PROBLEMS TO WORK ON:
1. From the entries, copy verbatim the lines starting with the one that contains "Point to the dining table on Lantai 1" and going on through the one that contains "tap(159, 144)".
2. Continue the piece on PostgreSQL's XML support from the point where it ends.

EXCERPTED TEXT:
◆ ◆ ◆ ◆ ◆ ◆ ◆
Google+ Followers

woensdag 25 december 2013

Why I like PostgreSQL more than MySQL: XML support

PostgreSQL has native XML support. it can store XML documents in a true XML datatype, it can query XML documents using XPATH and it can generate XML documents from tabledata.

How does this help you in real life?

The one area where most of us are forced to deal with XML is a webshop that uses a fullfillment company. All the data about orders and stockupdates are sent back and forth using XML documents. PostgreSQL's XML support makes processing these messages into your database a breeze.

The following example uses a table to store incoming XML documents and a triggered stored function to process their content into a regular table.

DROP FUNCTION IF EXISTS fnc_process_xml() CASCADE;
DROP TABLE IF EXISTS product_history CASCADE;
DROP TABLE IF EXISTS xml_storage CASCADE;

CREATE TABLE xml_storage (id SERIAL, xmldata XML);
CREATE TABLE product_history (product_id INTEGER, eventtype VARCHAR(100), eventdate TIMESTAMP, quantity INTEGER);
CREATE FUNCTION fnc_process_xml() RETURNS TRIGGER AS
$$
BEGIN
INSERT INTO product_history (product_id, eventtype, quantity, eventdate)
SELECT unnest(xpath('/productdata/products/product/id/text()', NEW.xmldata))::text::integer
,unnest(xpath('/productdata/products/product/event/text()', NEW.xmldata))::text
,unnest(xpath('/productdata/products/product/quantity/text()', NEW.xmldata))::text::integer
,TO_TIMESTAMP((xpath('/productdata/@date', NEW.xmldata))[1]::text,'YYYYMMDDHHMISS');
RETURN NEW;
END;
$$
LANGUAGE PLPGSQL;
CREATE TRIGGER tgr_process_xml AFTER INSERT ON xml_storage FOR EACH ROW EXECUTE PROCEDURE fnc_process_xml();

Now you can insert a document into the storage table:

INSERT INTO xml_storage (id, xmldata) VALUES (1, '<productdata date="20131042124415">
<products>
<product><id>4</id><quantity>3</quantity><event>DELIVERY_RECEIVED</event></product>
<product><id>24</id><quantity>-2</quantity><event>SALE</event></product>
</products></productdata>'::XML);
INSERT INTO product_history (product_id, eventtype, quantity, eventdate)
◆ ◆ ◆ ◆ ◆ ◆ ◆
RECORDS SUPPLIED:
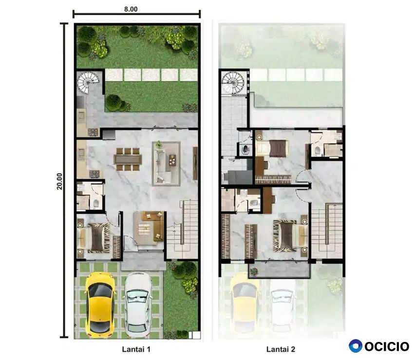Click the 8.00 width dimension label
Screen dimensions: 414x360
tap(131, 9)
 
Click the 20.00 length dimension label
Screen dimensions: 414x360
tap(60, 181)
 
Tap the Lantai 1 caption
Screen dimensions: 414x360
tap(136, 349)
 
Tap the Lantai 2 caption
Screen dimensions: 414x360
tap(281, 349)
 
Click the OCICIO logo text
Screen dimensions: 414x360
tap(387, 346)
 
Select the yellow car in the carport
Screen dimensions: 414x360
tap(101, 305)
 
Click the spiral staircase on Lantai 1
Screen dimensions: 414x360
tap(88, 82)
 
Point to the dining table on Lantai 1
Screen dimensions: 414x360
tap(128, 159)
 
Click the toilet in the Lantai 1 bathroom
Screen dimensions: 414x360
tap(96, 203)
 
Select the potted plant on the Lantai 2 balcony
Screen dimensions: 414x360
tap(254, 271)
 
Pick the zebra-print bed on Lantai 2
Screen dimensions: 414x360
tap(289, 236)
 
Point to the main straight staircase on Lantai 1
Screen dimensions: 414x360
tap(183, 229)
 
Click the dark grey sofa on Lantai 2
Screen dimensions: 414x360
tap(237, 177)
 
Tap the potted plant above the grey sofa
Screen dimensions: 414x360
tap(159, 144)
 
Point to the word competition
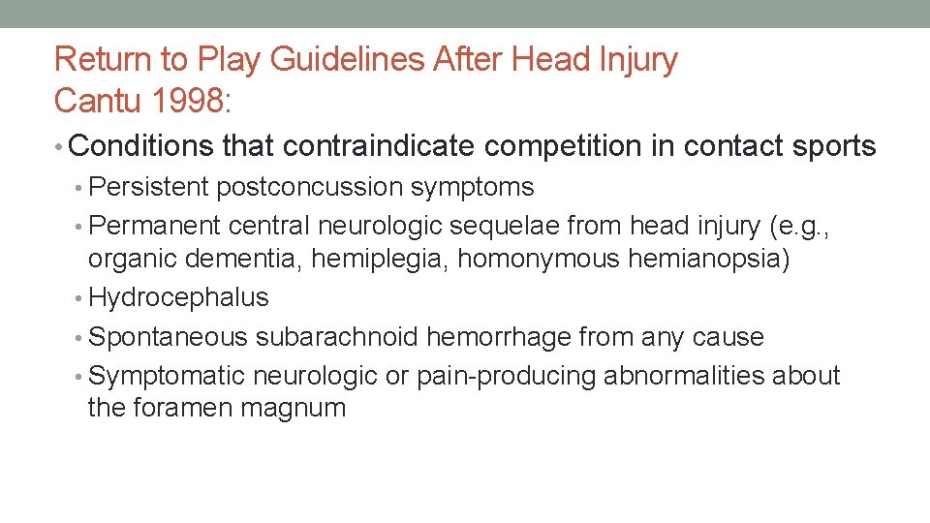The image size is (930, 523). click(x=579, y=146)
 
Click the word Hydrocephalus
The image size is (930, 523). click(x=178, y=297)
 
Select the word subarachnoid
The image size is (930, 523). click(x=339, y=337)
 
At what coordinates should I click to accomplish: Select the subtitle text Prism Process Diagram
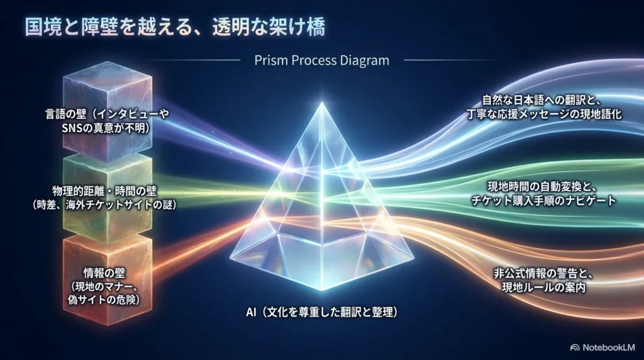click(x=321, y=60)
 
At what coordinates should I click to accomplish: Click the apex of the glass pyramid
click(x=322, y=103)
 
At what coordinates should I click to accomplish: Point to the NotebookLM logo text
click(x=609, y=347)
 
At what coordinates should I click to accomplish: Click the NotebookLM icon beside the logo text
click(x=575, y=347)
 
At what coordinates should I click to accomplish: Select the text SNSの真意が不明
click(x=104, y=128)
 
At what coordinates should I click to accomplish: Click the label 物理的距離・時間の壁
click(x=104, y=191)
◆ ◆ ◆ ◆ ◆ ◆ ◆
RESPONSES TO THE TASKS:
1.
Point to the dining table on Lantai 1
Screen dimensions: 414x360
tap(128, 159)
 
Click the toilet in the Lantai 1 bathroom
Screen dimensions: 414x360
tap(96, 203)
 
Select the potted plant on the Lantai 2 balcony
Screen dimensions: 414x360
tap(254, 271)
 
Pick the zebra-print bed on Lantai 2
Screen dimensions: 414x360
tap(289, 236)
 
Point to the main straight staircase on Lantai 1
Screen dimensions: 414x360
tap(183, 229)
 
Click the dark grey sofa on Lantai 2
Screen dimensions: 414x360
tap(237, 177)
 
Tap the potted plant above the grey sofa
Screen dimensions: 414x360
tap(159, 144)

2.
SELECT unnest(xpath('/productdata/products/product/id/text()', xmldata))::text::integer
,unnest(xpath('/productdata/products/product/event/text()', xmldata))::text
,unnest(xpath('/productdata/products/product/quantity/text()', xmldata))::text::integer
,TO_TIMESTAMP((xpath('/productdata/@date', xmldata))[1]::text,'YYYYMMDDHHMISS')
FROM xml_storage;

And presto: the data ends up in the product_history table.

Generating the outgoing XML is also quite simple. This example puts out a simplified XML for a few orders:

DROP TABLE IF EXISTS orders;
CREATE TABLE  ORDERS (order_nr INTEGER, product_id INTEGER, quantity INTEGER, unit_price NUMERIC(8,2), total_price NUMERIC(8,2));
INSERT INTO orders (order_nr, product_id, quantity, unit_price, total_price)
VALUES (1, 3, 1, 2.40,  2.40), (1, 55, 2, 4.00, 8.00), (2, 150, 1, 14.00, 14.00);
WITH tmp_orderxmls AS (
SELECT XMLELEMENT(NAME SALES_ORDER
, XMLATTRIBUTES(order_nr AS NUMBER), XMLAGG(XMLELEMENT(NAME orderline
, XMLELEMENT(NAME ARTICLE_NUMBER, product_id)
, XMLELEMENT(NAME QUANTITY, quantity)
, XMLELEMENT(NAME UNIT_PRICE, unit_price)
, XMLELEMENT(NAME TOTAL_PRICE, total_price)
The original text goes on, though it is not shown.